- TU TAREA: Copia sin cambiar nada el trozo del texto sobre Confucio que va desde "En el año 484" hasta "a toda costa.", con esas dos partes incluidas.
======== FRAGMENTO DEL TEXTO ========
En el año 484 a. C., Confucio recibió una inesperada invitación. Uno de sus antiguos discípulos que, a la sazón, trabajaba como funcionario del gobierno de Lu había logrado persuadir al nuevo gobernante del estado para que le invitase a regresar. El anciano filósofo creyó que por fin sus sueños se iban a realizar y, esperanzado, emprendió el regreso a Chu Fu. Una vez allí fue convocado por los hombres más poderosos del gobierno de Lu y uno de ellos, queriendo saber si era cierto que sus consejos podrían ser de ayuda para su tarea, le preguntó de qué forma podía lograr que sus subalternos fuesen honestos. Confucio, sin dudarlo, respondió que el modo de conseguirlo era siendo honesto él mismo. Una vez más su sinceridad le había condenado y sus ideas resultaban demasiado peligrosas para quienes aspiraban a detentar el poder a toda costa.

Ante la imposibilidad de ocupar un alto cargo del gobierno, el filósofo decidió proseguir con sus estudios y consagrar el resto de su vida a su tarea de maestro. Algunos relatos aseguran que llegó a tener más de tres mil alumnos, aunque algo menos de un centenar fueron los que siguieron sus enseñanzas con auténtica devoción. Entre ellos, Mencio y Xunzi serían los más importantes en la transmisión de la filosofía confuciana, pero Yen Hui fue el favorito del maestro. Yen Hui era un joven perteneciente a una de las familias más pobres de Chu Fu cuya pasión por aprender y elevarse espiritualmente motivó la admiración y el cariño de Confucio. El hombre que había roto con sus lazos familiares y había consagrado su vida a la consecución de un ideal, se encontraba en su vejez con un muchacho que le recordaba a sí mismo y renovaba sus esperanzas en el ser humano. En palabras de la profesora Ching, «Confucio contaba con su discípulo favorito Yen Hui que siempre estaba alegre. Aun cuando era tan pobre que apenas tenía qué comer y vivía en una casa en un callejón, siempre estaba contento. Las dos cosas que caracterizaban a Yen Hui eran su alegría en la pobreza y su amor por el estudio». Sin embargo, el consuelo que Yen Hui proporcionaba al maestro se vio truncado por la muerte del discípulo. Confucio lloró su pérdida como la de un hijo, y sobreponiéndose al dolor continuó con la tarea de enseñar a sus demás alumnos.
======== MATERIAL DADO ========
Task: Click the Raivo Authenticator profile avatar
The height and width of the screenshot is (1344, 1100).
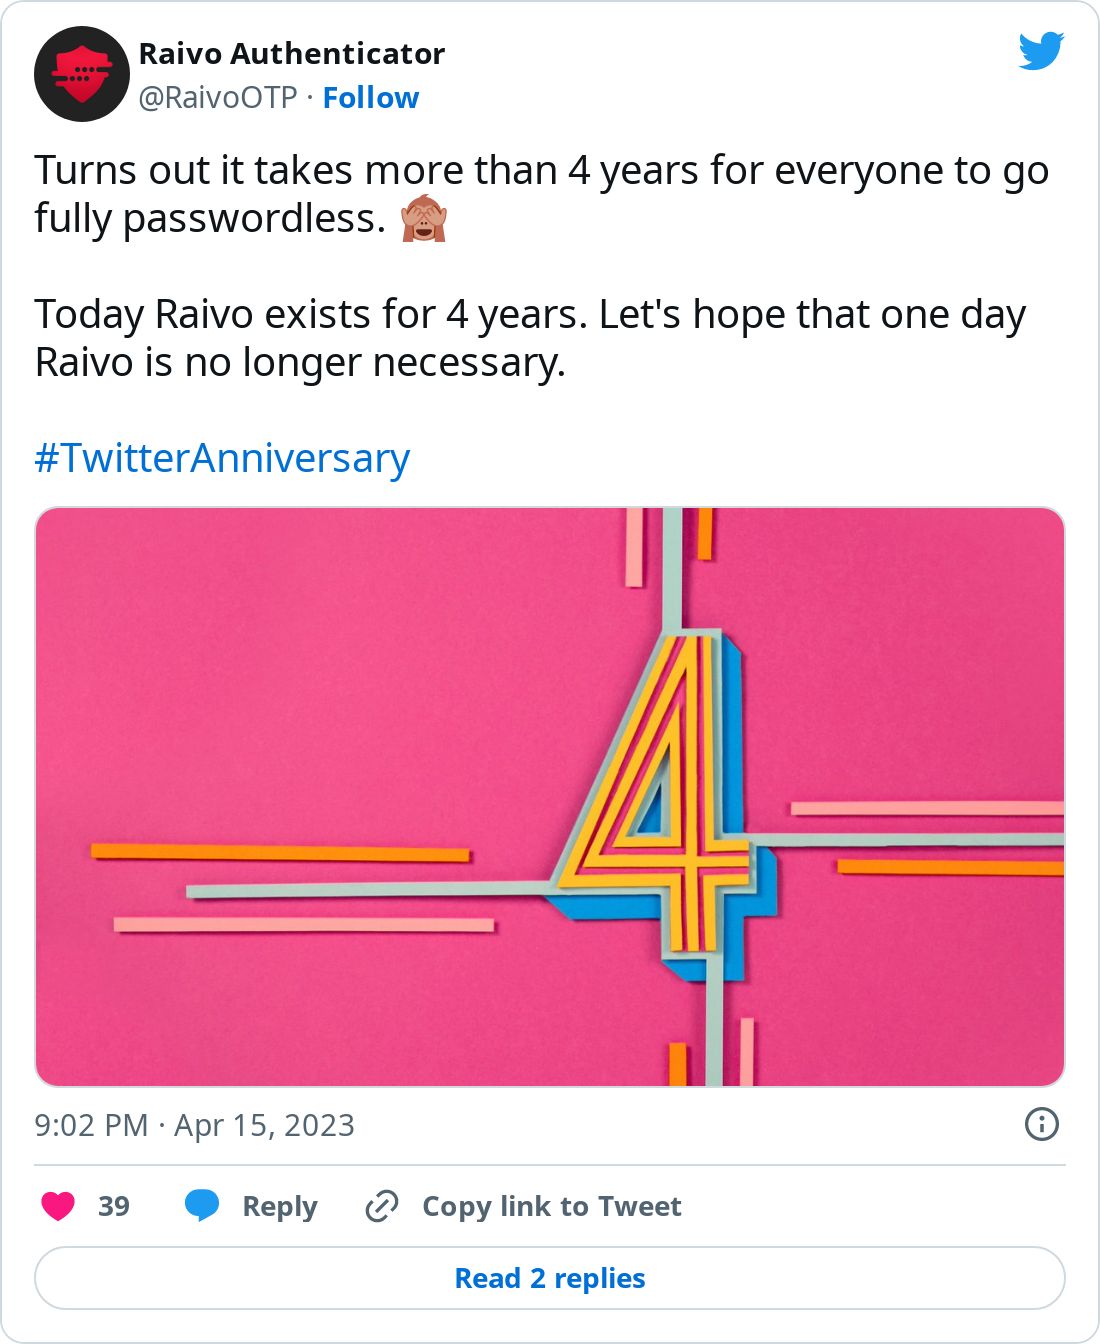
========
======== MATERIAL DADO ========
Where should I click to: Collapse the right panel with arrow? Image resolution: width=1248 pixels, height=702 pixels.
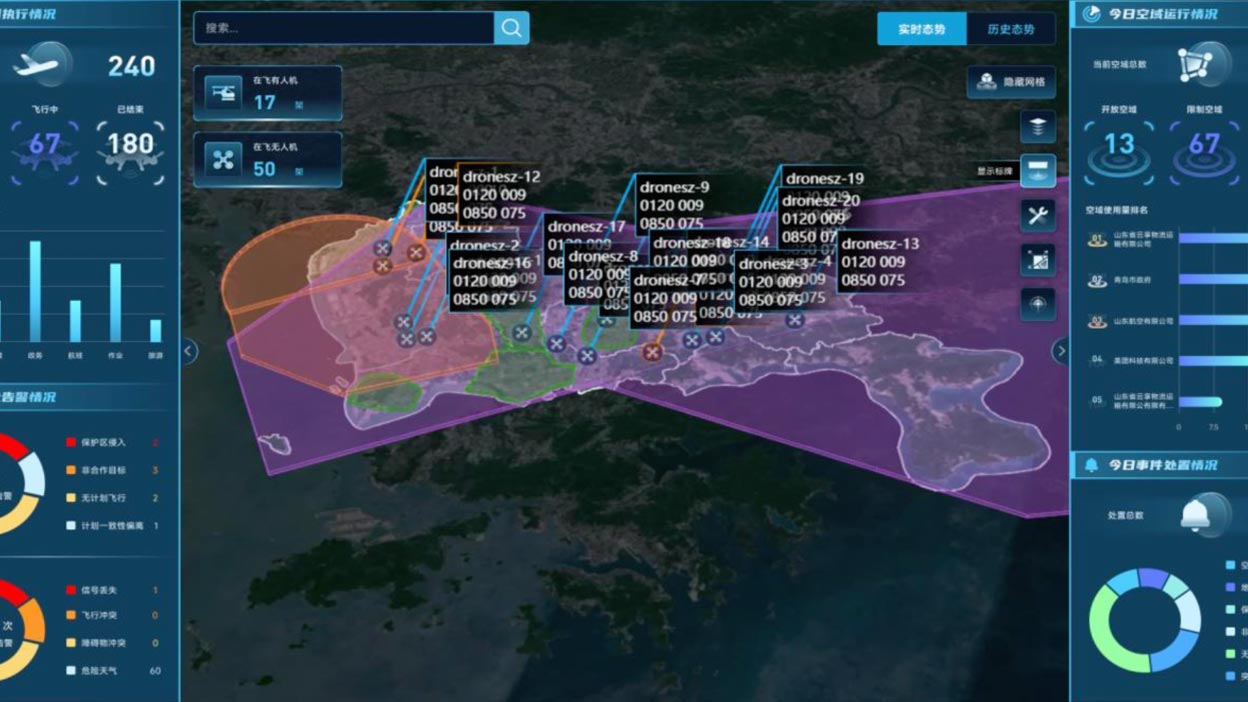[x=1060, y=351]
========
- TU RESPUESTA:
En el año 484 a. C., Confucio recibió una inesperada invitación. Uno de sus antiguos discípulos que, a la sazón, trabajaba como funcionario del gobierno de Lu había logrado persuadir al nuevo gobernante del estado para que le invitase a regresar. El anciano filósofo creyó que por fin sus sueños se iban a realizar y, esperanzado, emprendió el regreso a Chu Fu. Una vez allí fue convocado por los hombres más poderosos del gobierno de Lu y uno de ellos, queriendo saber si era cierto que sus consejos podrían ser de ayuda para su tarea, le preguntó de qué forma podía lograr que sus subalternos fuesen honestos. Confucio, sin dudarlo, respondió que el modo de conseguirlo era siendo honesto él mismo. Una vez más su sinceridad le había condenado y sus ideas resultaban demasiado peligrosas para quienes aspiraban a detentar el poder a toda costa.